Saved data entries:

-- -- --

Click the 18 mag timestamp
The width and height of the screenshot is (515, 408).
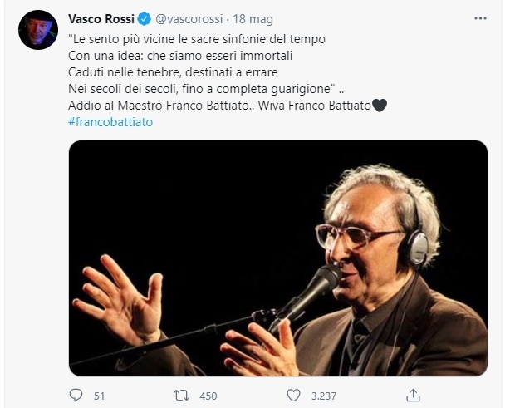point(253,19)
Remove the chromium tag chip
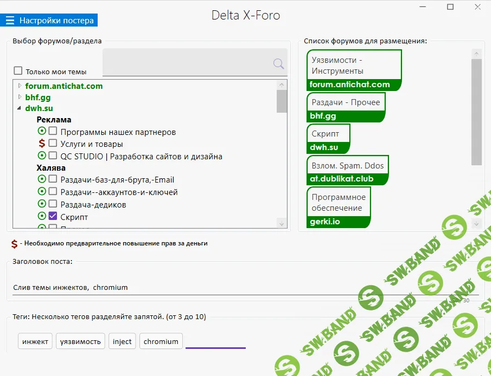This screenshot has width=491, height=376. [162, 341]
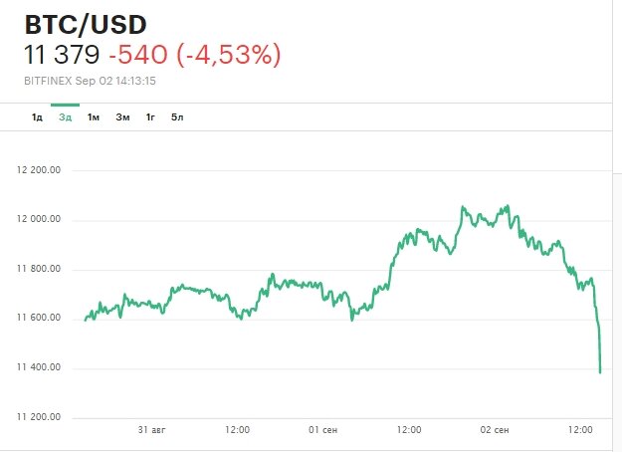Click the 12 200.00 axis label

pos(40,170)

-- -- --

### [What the task asks]
Word for word, repeat all of the entries above, leaving out the pictures.

### [Response to this exercise]
Click the 18 mag timestamp
The width and height of the screenshot is (515, 408).
point(253,19)
Remove the chromium tag chip
This screenshot has width=491, height=376. [162, 341]
Click the 12 200.00 axis label

pos(40,170)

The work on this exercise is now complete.